• Work order:
Retype, word for word, each line between the lines holding "Click the promo code input field" and "This screenshot has width=618, height=498.", inclusive, and leave the rest of the data alone.

[Stored records]

━━━━━━

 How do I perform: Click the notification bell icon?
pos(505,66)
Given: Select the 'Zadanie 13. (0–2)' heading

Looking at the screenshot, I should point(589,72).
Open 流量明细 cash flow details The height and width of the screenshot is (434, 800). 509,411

━━━━━━

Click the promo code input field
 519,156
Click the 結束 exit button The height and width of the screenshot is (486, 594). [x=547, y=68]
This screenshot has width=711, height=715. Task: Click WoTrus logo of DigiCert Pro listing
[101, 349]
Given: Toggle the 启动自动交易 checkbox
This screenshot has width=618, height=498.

━━━━━━

• Output:
Click the promo code input field
 519,156
Click the 結束 exit button The height and width of the screenshot is (486, 594). [x=547, y=68]
This screenshot has width=711, height=715. Task: Click WoTrus logo of DigiCert Pro listing
[101, 349]
Given: Toggle the 启动自动交易 checkbox
This screenshot has width=618, height=498.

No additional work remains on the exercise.